— WORKING DATA —
* * * * * * * * *

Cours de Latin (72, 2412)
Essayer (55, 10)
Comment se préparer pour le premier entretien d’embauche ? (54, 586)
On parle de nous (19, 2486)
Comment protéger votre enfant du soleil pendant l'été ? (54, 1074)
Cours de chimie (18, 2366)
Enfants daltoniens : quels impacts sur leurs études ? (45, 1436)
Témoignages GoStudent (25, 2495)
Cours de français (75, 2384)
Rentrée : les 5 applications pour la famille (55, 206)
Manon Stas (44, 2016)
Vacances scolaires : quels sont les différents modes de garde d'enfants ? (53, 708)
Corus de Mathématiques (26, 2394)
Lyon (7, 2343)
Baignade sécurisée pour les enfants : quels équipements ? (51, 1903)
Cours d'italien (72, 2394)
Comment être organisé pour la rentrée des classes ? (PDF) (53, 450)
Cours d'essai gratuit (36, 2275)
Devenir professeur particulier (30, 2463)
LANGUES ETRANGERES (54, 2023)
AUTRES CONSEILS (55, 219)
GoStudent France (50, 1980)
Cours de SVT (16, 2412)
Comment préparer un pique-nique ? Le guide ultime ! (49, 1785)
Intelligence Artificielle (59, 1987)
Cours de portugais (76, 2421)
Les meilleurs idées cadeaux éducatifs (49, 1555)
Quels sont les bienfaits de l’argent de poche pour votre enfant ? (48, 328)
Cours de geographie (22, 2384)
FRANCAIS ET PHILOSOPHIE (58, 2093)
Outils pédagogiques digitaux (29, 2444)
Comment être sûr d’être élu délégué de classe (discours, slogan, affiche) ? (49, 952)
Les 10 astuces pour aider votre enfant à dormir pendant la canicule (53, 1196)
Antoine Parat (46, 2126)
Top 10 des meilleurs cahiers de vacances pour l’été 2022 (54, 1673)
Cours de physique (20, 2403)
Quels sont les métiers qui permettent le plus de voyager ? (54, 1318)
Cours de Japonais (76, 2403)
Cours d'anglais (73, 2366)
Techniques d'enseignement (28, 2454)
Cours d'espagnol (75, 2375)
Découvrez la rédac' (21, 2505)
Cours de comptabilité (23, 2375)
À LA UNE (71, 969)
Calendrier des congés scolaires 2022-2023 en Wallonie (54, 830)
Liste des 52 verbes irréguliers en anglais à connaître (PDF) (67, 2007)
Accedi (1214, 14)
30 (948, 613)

* * * * * * * * *

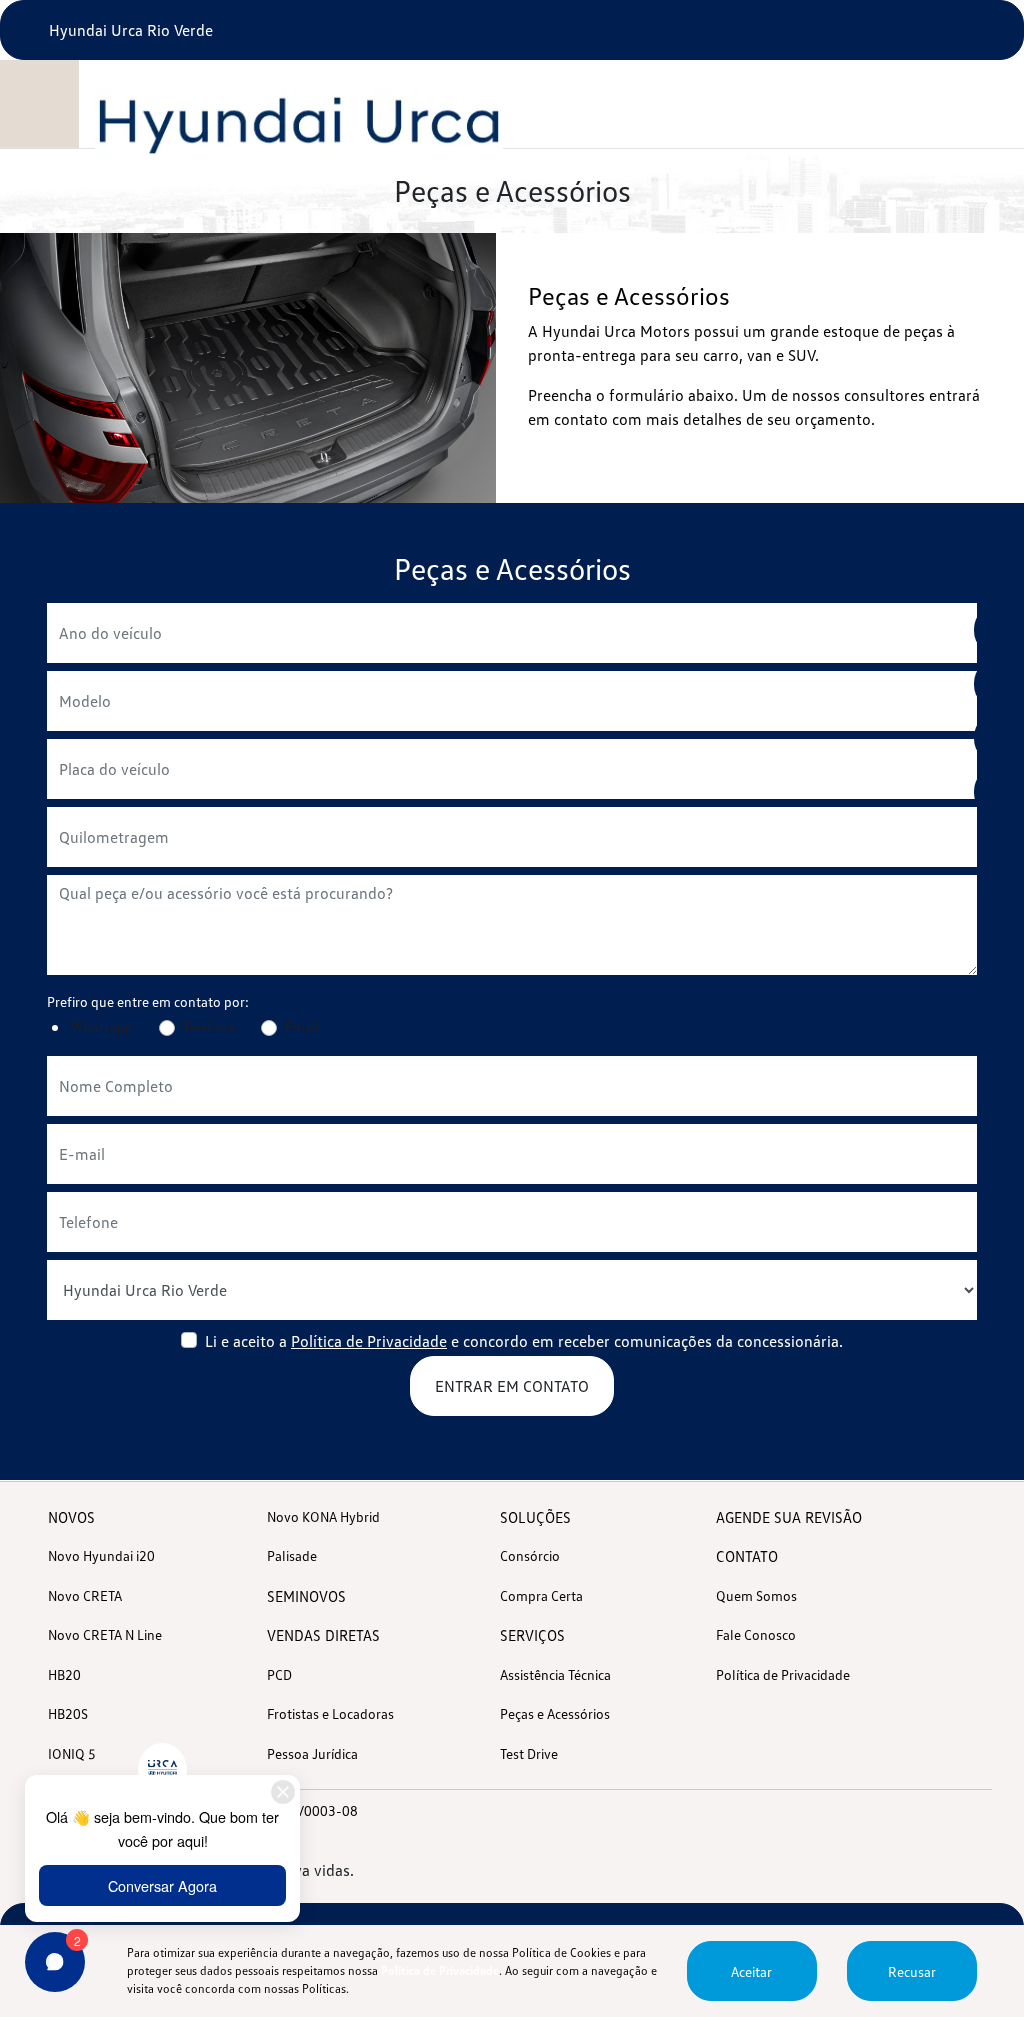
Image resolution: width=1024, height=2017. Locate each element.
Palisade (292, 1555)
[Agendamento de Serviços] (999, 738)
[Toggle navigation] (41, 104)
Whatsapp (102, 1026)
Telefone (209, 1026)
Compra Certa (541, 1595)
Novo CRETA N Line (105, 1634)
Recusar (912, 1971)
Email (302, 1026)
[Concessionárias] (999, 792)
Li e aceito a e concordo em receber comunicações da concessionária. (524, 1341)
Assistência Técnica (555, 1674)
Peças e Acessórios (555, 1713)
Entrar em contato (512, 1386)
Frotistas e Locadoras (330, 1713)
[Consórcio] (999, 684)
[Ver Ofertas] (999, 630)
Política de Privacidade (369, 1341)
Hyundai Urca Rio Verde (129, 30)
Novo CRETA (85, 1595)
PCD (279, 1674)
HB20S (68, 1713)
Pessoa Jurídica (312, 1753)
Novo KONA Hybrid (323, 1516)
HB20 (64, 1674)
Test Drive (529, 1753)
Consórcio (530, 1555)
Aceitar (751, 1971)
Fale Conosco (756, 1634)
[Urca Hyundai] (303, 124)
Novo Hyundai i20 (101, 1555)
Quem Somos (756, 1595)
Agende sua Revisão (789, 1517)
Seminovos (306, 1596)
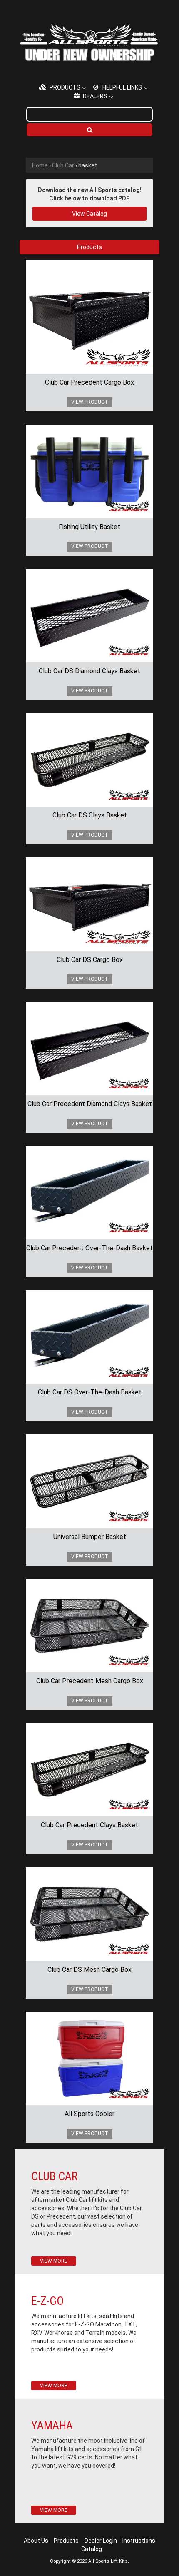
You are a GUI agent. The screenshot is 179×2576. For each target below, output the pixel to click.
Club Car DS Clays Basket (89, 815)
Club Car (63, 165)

* * * * * * * * *

— WHAT TO WORK ON —
Every line in the entries above that has the word "meilleurs" should be identified and copied.

— RESPONSE —
Les meilleurs idées cadeaux éducatifs (49, 1555)
Top 10 des meilleurs cahiers de vacances pour l’été 2022 (54, 1673)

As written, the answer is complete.